# Assigned task:
Using the material that follows, output exactly the lines from the one containing "Click the esv2718627 Wong2012b variant label" through the one containing "Expand the Hiệu", with both ends kept.

# Data in this exercise:
-*-*-

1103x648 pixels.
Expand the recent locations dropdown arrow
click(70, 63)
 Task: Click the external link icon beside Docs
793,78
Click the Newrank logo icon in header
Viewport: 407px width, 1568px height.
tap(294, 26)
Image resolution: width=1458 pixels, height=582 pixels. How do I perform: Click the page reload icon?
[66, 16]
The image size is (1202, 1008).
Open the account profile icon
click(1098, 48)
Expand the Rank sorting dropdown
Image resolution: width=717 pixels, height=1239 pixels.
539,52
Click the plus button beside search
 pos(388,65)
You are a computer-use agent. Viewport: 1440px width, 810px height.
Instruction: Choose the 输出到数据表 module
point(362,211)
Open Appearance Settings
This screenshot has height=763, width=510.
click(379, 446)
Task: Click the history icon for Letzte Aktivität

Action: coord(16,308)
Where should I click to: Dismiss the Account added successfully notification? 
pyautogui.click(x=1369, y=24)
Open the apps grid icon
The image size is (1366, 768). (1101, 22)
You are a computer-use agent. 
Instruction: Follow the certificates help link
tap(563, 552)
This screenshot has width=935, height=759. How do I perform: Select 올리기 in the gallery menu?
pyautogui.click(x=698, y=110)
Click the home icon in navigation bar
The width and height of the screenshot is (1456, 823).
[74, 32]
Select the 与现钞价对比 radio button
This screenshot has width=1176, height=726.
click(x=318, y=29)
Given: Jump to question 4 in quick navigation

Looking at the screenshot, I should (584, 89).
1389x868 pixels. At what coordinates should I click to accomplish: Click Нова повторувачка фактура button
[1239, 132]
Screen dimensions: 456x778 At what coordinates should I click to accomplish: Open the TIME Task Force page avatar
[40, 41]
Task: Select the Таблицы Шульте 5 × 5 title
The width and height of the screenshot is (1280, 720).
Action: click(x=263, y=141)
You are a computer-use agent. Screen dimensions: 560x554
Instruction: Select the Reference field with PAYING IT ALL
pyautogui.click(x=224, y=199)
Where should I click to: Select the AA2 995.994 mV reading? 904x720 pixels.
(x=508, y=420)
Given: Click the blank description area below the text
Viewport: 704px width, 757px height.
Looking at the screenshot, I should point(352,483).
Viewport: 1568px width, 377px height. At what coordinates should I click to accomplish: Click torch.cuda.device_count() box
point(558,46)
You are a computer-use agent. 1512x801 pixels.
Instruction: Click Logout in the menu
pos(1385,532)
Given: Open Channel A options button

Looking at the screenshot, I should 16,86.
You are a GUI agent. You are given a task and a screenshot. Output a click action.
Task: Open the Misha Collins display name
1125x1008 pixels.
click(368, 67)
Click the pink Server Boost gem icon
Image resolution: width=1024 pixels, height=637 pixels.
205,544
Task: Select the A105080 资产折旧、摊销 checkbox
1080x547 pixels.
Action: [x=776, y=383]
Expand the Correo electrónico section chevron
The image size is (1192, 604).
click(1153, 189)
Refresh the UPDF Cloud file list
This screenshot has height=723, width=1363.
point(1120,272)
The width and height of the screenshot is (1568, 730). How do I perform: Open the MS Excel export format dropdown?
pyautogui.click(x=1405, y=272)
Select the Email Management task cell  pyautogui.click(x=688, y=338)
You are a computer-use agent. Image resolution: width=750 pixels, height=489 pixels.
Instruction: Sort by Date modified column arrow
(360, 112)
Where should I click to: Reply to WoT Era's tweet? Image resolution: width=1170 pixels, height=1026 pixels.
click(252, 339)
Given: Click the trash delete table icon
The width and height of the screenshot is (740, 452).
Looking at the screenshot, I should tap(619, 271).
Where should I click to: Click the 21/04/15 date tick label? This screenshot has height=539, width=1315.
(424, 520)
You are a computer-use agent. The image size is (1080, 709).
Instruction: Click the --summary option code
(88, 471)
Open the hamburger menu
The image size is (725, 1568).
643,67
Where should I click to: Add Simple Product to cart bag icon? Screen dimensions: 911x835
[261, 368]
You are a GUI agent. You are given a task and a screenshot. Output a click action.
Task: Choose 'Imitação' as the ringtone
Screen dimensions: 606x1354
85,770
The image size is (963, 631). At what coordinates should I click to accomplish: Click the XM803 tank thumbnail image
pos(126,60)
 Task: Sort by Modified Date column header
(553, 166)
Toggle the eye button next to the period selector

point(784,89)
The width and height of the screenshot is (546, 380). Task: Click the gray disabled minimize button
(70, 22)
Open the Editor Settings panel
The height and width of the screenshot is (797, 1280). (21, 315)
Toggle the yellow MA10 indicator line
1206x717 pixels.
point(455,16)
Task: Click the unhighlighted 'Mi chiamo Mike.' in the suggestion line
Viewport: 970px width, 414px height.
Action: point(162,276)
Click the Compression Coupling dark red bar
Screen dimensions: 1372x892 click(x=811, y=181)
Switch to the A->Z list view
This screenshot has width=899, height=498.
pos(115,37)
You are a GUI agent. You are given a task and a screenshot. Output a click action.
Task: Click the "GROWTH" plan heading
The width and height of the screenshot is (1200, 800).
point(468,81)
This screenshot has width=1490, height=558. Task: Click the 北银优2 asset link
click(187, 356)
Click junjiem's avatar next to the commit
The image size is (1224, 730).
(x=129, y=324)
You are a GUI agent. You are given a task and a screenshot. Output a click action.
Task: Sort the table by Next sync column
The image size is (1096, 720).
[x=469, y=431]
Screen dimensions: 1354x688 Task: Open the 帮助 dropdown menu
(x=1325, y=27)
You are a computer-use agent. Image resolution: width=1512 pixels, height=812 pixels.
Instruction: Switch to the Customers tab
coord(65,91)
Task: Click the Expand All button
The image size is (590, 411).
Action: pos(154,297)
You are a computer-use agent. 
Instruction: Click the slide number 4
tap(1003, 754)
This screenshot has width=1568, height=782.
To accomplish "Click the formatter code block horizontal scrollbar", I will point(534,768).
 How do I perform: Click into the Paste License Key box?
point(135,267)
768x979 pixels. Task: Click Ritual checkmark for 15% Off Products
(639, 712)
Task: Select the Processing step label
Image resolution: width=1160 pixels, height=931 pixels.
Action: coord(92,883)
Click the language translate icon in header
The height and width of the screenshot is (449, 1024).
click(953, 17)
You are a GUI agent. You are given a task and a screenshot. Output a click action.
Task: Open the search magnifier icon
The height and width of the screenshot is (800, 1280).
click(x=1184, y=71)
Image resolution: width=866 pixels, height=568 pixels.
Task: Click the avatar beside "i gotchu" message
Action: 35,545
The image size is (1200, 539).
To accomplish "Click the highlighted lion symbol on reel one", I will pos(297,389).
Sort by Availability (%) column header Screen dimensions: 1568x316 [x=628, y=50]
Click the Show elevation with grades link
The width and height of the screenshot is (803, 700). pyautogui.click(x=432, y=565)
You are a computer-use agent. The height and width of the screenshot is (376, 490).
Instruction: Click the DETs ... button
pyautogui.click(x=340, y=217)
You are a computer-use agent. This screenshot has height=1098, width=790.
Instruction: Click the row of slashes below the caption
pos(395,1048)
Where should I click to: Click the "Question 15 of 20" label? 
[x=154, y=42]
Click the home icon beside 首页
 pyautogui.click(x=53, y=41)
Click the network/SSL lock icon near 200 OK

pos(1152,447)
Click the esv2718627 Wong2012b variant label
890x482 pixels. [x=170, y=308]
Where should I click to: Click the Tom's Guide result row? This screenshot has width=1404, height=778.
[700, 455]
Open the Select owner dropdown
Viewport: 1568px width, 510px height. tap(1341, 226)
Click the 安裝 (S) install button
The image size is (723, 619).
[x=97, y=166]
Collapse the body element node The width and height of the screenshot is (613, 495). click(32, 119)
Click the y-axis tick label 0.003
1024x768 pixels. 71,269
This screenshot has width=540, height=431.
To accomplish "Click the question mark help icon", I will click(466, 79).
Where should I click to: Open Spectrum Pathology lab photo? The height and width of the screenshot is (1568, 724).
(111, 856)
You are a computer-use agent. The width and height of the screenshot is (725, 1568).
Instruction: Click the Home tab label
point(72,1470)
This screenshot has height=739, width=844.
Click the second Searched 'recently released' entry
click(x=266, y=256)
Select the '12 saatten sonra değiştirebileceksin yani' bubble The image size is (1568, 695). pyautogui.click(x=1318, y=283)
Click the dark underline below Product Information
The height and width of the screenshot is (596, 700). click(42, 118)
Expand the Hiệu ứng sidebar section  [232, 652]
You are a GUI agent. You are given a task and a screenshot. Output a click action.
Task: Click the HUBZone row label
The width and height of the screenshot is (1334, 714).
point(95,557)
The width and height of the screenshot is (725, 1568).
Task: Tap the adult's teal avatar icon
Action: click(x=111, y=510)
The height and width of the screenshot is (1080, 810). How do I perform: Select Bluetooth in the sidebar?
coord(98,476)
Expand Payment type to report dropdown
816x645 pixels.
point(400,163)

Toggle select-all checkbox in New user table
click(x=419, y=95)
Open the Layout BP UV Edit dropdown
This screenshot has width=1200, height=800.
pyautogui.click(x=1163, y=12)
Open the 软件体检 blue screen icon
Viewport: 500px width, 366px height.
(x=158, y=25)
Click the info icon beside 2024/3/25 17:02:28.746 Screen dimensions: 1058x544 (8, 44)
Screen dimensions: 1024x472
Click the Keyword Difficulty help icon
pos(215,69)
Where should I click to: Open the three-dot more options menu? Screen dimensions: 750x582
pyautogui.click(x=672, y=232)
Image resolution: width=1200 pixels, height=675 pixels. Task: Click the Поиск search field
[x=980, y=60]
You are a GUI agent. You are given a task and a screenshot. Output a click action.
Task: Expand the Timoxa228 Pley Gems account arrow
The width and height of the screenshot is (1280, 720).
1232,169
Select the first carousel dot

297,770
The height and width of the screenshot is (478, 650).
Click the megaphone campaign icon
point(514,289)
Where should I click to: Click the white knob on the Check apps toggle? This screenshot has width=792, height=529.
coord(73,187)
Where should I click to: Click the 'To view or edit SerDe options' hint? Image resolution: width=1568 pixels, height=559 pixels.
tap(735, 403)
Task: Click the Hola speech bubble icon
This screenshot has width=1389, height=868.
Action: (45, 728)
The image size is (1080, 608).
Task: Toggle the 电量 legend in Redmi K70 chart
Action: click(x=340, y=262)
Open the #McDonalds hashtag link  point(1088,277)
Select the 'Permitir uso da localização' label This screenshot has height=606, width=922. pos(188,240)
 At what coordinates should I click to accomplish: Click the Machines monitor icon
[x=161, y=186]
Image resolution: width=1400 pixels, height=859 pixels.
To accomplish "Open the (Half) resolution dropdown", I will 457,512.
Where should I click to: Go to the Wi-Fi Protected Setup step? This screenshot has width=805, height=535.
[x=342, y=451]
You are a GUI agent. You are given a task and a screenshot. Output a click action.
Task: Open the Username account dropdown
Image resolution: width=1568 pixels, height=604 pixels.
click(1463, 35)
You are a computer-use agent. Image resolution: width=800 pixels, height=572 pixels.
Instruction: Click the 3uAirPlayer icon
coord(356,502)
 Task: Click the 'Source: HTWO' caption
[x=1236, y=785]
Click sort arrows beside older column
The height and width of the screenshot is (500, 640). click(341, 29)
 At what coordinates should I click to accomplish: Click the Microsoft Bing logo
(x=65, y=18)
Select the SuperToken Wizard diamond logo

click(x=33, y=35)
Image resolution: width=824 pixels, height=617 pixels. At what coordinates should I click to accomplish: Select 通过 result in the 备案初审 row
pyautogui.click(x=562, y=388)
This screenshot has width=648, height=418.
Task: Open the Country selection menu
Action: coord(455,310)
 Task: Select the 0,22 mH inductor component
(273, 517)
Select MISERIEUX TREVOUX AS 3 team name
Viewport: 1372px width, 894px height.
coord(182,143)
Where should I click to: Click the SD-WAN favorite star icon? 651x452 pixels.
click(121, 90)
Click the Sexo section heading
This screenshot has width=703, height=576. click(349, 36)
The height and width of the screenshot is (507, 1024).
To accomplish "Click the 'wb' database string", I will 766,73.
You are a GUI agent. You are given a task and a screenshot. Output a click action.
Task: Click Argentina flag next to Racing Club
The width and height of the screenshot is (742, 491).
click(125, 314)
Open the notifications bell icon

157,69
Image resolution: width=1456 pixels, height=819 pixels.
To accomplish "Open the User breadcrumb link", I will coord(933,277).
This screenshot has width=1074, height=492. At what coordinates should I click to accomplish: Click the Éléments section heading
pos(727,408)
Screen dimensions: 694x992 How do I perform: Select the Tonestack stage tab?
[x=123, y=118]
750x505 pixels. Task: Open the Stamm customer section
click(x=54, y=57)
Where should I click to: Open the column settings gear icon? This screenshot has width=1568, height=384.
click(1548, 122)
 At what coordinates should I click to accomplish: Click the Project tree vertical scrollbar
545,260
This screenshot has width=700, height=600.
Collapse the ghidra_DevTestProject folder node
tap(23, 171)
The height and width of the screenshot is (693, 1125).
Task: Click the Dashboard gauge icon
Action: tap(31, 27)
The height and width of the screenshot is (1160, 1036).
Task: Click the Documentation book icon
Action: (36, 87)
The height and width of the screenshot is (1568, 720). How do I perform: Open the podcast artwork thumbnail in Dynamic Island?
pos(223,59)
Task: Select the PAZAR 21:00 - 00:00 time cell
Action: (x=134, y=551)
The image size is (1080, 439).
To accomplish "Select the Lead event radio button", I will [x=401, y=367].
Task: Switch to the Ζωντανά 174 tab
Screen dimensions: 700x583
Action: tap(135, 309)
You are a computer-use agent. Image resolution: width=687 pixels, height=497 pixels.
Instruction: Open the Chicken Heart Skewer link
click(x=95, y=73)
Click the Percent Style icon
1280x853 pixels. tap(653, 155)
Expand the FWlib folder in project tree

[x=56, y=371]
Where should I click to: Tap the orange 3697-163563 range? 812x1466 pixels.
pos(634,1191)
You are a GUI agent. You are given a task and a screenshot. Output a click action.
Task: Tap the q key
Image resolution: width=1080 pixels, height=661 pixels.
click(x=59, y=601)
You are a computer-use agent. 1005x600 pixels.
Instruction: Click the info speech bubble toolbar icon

-*-*-

# Result of this exercise:
Click the esv2718627 Wong2012b variant label
890x482 pixels. [x=170, y=308]
Where should I click to: Click the Tom's Guide result row? This screenshot has width=1404, height=778.
[700, 455]
Open the Select owner dropdown
Viewport: 1568px width, 510px height. tap(1341, 226)
Click the 安裝 (S) install button
The image size is (723, 619).
[x=97, y=166]
Collapse the body element node The width and height of the screenshot is (613, 495). click(32, 119)
Click the y-axis tick label 0.003
1024x768 pixels. 71,269
This screenshot has width=540, height=431.
To accomplish "Click the question mark help icon", I will click(466, 79).
Where should I click to: Open Spectrum Pathology lab photo? The height and width of the screenshot is (1568, 724).
(111, 856)
You are a computer-use agent. The width and height of the screenshot is (725, 1568).
Instruction: Click the Home tab label
point(72,1470)
This screenshot has height=739, width=844.
Click the second Searched 'recently released' entry
click(x=266, y=256)
Select the '12 saatten sonra değiştirebileceksin yani' bubble The image size is (1568, 695). pyautogui.click(x=1318, y=283)
Click the dark underline below Product Information
The height and width of the screenshot is (596, 700). click(42, 118)
Expand the Hiệu ứng sidebar section  [232, 652]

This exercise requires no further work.